## Thursday, October 4, 2012

### Bungled Election Probability

Here's a common malformed math problem that really irks me -- The idea that in a voting situation, the ratio of voters indicates the probability of one party winning. For example: a problem might say that out of a group of 50 people, 30 people favor candidate A, and 20 people candidate B, so candidate A has a 60% chance of winning an election. Obviously, this can only be the case if the election is decided by one single voter being chosen by random method, which is not remotely how any elections actually work.

I've seen this pop in one or more publisher-provided testbanks that I use. And yes, it currently also appears in the Udacity Statistics 101 course (Unit 24.4, et. al.; hopefully fixed soon?). For god's sake people, please don't do that.

1. For the record, what's the correct solution? If I were handed this problem, I would probably go back to election records and see how often an X% lead, Y days before the election, led to Z candidate winning. Then you could simply match up the cases, and there's probably a best-fit line in the historical data somewhere. Do you have a solution based on rule rather than historical data?

Also, Nate Silver (fivethirtyeight.blogs.nytimes.com) does this sort of thing a lot, and he runs a good blog about turning polls into election probabilities.

1. As you might guess, the order-zero response would be "Not enough information". The order-one response would be "Lots more likely than the plurality amount" (like, 60% favorability would be pretty much an ironclad election win). More sophisticated analyses are extremely complicated and subject to debate.
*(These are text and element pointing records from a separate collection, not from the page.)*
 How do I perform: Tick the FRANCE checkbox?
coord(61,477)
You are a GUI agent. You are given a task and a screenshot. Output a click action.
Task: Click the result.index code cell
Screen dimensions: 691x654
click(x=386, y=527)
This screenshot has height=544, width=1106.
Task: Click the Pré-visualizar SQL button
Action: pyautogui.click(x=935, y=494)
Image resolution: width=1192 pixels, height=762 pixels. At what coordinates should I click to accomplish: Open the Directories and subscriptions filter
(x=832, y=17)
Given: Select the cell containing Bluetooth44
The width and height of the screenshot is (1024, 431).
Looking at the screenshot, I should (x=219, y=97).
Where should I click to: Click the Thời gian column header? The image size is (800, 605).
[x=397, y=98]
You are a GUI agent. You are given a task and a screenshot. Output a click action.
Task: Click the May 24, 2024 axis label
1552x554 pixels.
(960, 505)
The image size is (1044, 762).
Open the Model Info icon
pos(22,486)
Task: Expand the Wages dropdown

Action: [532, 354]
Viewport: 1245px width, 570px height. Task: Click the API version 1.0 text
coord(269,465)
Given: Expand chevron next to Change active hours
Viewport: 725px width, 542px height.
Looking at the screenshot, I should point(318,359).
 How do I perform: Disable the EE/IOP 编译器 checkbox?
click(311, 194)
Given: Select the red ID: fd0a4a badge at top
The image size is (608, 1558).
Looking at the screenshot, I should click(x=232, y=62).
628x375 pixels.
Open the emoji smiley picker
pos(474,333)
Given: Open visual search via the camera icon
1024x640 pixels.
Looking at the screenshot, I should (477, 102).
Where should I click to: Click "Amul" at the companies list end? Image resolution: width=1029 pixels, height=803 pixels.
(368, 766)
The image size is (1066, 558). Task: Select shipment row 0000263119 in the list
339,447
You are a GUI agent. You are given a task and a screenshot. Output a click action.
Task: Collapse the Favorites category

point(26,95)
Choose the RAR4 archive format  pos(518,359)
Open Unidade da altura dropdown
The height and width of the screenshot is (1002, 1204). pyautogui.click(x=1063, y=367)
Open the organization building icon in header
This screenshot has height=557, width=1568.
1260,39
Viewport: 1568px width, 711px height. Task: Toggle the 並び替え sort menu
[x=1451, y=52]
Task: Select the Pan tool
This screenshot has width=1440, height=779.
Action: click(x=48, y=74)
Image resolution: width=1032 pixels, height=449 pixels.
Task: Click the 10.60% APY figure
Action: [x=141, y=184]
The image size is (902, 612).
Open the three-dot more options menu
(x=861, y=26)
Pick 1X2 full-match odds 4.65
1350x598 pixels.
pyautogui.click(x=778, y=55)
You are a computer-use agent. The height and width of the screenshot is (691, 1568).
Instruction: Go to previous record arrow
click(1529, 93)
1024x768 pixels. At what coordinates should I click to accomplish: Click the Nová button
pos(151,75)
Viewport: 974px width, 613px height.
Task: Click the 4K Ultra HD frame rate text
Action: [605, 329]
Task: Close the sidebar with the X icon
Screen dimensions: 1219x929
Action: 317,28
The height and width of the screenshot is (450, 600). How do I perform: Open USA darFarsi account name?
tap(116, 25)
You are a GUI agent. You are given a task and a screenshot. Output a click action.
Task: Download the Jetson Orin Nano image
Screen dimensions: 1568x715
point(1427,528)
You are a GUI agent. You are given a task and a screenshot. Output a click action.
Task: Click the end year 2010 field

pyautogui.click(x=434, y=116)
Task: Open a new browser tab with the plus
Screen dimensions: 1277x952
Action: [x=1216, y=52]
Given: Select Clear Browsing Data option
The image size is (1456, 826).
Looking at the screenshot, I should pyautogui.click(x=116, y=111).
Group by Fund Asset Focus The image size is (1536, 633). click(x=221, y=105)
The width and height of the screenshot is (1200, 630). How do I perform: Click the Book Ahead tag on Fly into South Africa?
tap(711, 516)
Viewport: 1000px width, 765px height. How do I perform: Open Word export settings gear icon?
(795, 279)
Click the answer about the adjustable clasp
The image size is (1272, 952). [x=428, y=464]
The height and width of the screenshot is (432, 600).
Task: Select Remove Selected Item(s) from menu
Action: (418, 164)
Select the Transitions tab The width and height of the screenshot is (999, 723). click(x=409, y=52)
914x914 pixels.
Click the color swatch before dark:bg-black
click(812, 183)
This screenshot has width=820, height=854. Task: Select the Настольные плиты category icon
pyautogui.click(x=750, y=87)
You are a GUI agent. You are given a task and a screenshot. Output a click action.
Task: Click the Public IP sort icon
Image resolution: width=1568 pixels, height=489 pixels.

Yahoo has a Wharton PhD economist writing a regular column on the issue: http://news.yahoo.com/signal/

Or consider how networks call elections: http://today.ucla.edu/portal/ut/forum-discusses-how-networks-call-238556.aspx

2. Follow-up: According to that latter article, the threshold that the networks use on election night is around a 5-6 point advantage (like 47% to 53%). Above that, they call they state as having been won. Below that, they wait for more data.